Alors, regardons de près pourquoi. Car cette performance, la Kawa ne la doit pas uniquement à ses géniteurs. L’équipe de Gilles Stafler s’est occupé d’elle pour en faire un monstre d’efficacité.
La première étape, c’est de virer tout ce qui sert à rien et de changer certaines pièces obligatoires, puis d’en optimiser d’autres. On modifie les phares, le réservoir, la selle, le bras oscillant… et on balance une vingtaine de kilos à la poubelle. Le moteur passe par une préparation Team SRC et Bernard Lecour pour ensuite cracher ici de gros chevaux, avec encore plus de fougue qu’en série. Le GSR en annonce plus de 200. En fait, il doit en avoir une bonne vingtaine de plus à la sortie de la boite.
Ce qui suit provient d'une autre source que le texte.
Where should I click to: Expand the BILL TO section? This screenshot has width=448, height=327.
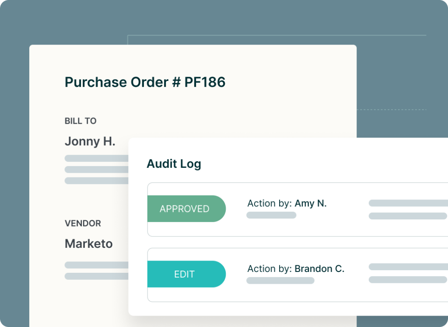[81, 121]
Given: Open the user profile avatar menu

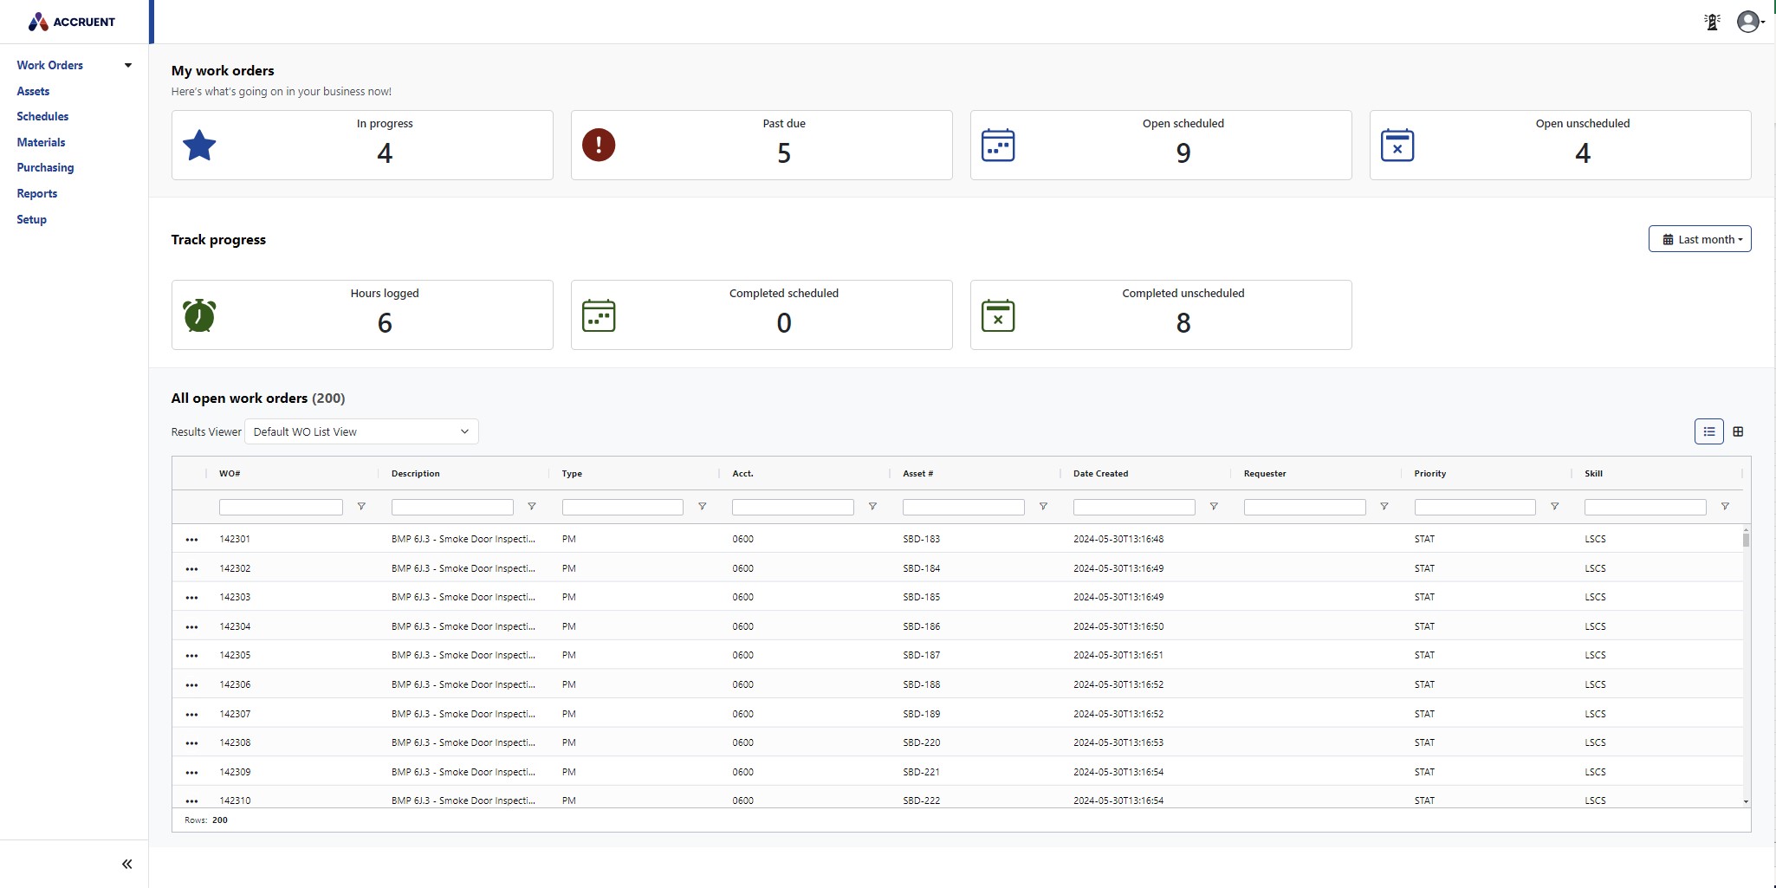Looking at the screenshot, I should tap(1749, 22).
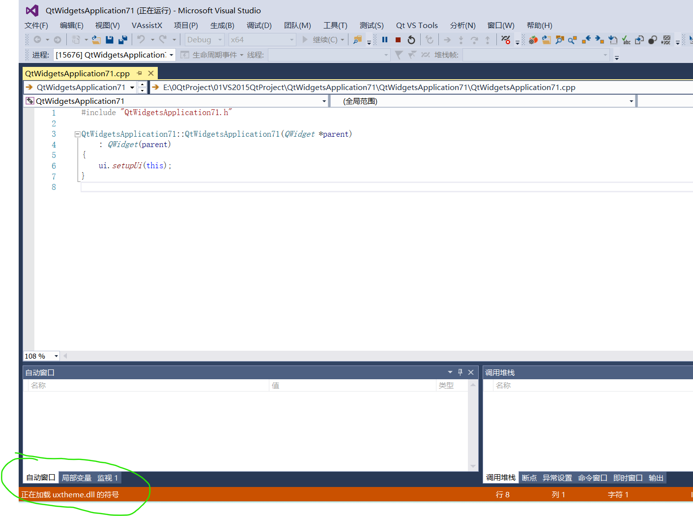This screenshot has width=693, height=516.
Task: Restart the debug session icon
Action: [411, 39]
Quand Olivier Four, Julien Da Costa, Gregory Leblanc et Guillaume Dietrich libéreront cette grosse cavalerie, ils vont également tordre (façon de parler) le châssis pour exploiter au taquet la partie-cycle encore plus affutée qu’à l’origine. Les suspensions ? Tout passe en Öhlins. A l’avant, on case dans les tés Robby taillé dans la masse une fourche pressurisée FGR 700 de 43 mm – du matos utilisé en championnat du monde Superbike et jusqu’à récemment en MotoGP. Au niveau possibilité de réglages et freinage, il n’y a pas mieux, sauf les fourches dites ‘usines’. Même signature pour l’élément arrière, doré à la suédoise avec la référence TTX.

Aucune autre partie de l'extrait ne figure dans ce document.